Flying for most pilots, much like golf, was without purpose but endlessly challenging.
What came of all that god-and-disciple instruction, however, was solid stick-and-rudder skill; a feel for the airplane right from the start. John Alison, a World War II combat pilot who retired as a major-general, claims that all airplanes were alike, fundamentally, in those days. He flew a glider into Burma, behind Japanese lines at night, leading a successful invasion, never having been inside a glider before, let alone flown one. “If you could fly one airplane you could fly them all,” he explained. Now in his mid-90s, Alison still is the most skillful pilot I’ve ever known.
CHANGES
By 1939 the Air Commerce Act was changing things. There were separate ratings for ground and flight instructors, for example, and revisions to FARs 61 and 141 were weeding out some of the shadier operations. We have three types of approved flight training, now: the traditional FBOs; schools offering sophisticated training aids such as simulators and advanced aircraft, leading to higher ratings; and college academic programs offering degrees as well as flight training. Most of today’s students have technical backgrounds that could not have been imagined by Katherine Stinson, my mother, or Johnny Alison, thanks to ubiquitous computers.
And now we have a distinctive license for pilots who fly only for the fun of it, not so far from where we started.
A REAL AIRPLANE
Where we started – at least, where I started – was in airplanes that were all things to all pilots. As the revered Wolfgang Langewiesche wrote, the Piper Cub served as classroom, hobby, sports car, toy – and “it made the wonderful music of a real airplane.”
Many of us speak of “real airplanes” when we mean those of the pre-turbine era. We adore those airplanes. The look of them, the sound, even the smell evokes a simpler time which we think was a better time. In many ways, it was. Certainly it was far less complicated. My mother soloed after four hours of instruction. I soloed after 12 hours. Today, it takes more than 12 hours to master GPS, let alone the data-sated intricacies of even the simplest glass cockpit.
The accident rate has gone down as training time has gone up, but it is argued that fundamental stick-and-rudder skills have been eroded. The trade-off needs examination.
Inarguably, today’s airplanes are far more utilitarian, not to mention comfortable. It took my parents the better part of two days to fly Mother’s Luscombe to Florida, camping under a wing at night. My hangar neighbor’s Meridian does it in about four hours, in splendid comfort, with reliability and ease. When I was a small boy, Johnny Miller – who will be 101 come December and still flying – thrilled me by flying the mail off the roof of the 30th Street Post Office in Philadelphia, in a Kellett autogyro. He took mail to downtown post offices in Washington, D.C. and New York City as part of an air mail experiment, flying at around 100 mph. Mail no longer can fly directly from post office to post office, but it flies an awful lot faster and in far greater bulk – and still takes three days coast-to-coast, as it did when trains carried it. Maybe that’s an improvement, maybe not.

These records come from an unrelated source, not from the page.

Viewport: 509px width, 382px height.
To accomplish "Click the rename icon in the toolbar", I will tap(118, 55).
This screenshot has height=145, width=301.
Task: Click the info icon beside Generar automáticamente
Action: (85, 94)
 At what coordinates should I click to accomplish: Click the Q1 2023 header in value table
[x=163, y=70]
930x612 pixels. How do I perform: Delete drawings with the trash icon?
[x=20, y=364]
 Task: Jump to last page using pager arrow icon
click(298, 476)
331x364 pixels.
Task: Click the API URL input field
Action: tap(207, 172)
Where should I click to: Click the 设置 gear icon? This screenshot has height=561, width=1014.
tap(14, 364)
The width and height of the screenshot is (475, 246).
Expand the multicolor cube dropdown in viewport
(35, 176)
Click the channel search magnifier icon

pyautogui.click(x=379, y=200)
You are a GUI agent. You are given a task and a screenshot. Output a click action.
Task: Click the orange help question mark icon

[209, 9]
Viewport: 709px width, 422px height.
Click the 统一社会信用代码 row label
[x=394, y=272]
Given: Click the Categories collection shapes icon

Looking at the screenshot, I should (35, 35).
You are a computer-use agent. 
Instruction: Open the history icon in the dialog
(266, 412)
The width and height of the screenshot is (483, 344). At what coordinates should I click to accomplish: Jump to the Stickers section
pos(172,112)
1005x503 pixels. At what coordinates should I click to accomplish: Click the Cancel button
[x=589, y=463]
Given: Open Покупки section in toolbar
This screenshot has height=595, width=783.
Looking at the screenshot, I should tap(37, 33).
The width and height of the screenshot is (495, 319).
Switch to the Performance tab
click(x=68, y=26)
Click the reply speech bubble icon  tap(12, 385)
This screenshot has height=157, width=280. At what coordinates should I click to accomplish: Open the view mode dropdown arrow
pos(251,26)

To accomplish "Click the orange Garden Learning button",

Until the Sport Pilot license came along it looked as though the day of the Cub had come and gone, except for those flown by a few enthusiasts. Well, the Cub is back, with several companies building Cub replicas and Cub-like airplanes for a whole new generation of pilots.
And why not? The basic Cub is simple and solid and stands up to a lot of use and abuse. Bill Piper liked to keep things simple. No electrical gadgets. Originally, you started it by the Armstrong method and you learned to do it standing behind the prop, so you could reach the throttle. That was illegal – the FAA wanted someone in the cockpit – so Piper contrived a non-electric Armstrong starter which was a crank in the middle of the instrument panel. You cranked it – a lot – to tension a bungee, pushed the crank forward, and the stored energy gave the prop a ferocious spin. It started every time. Maybe that’s why it didn’t catch on. I haven’t seen one in decades.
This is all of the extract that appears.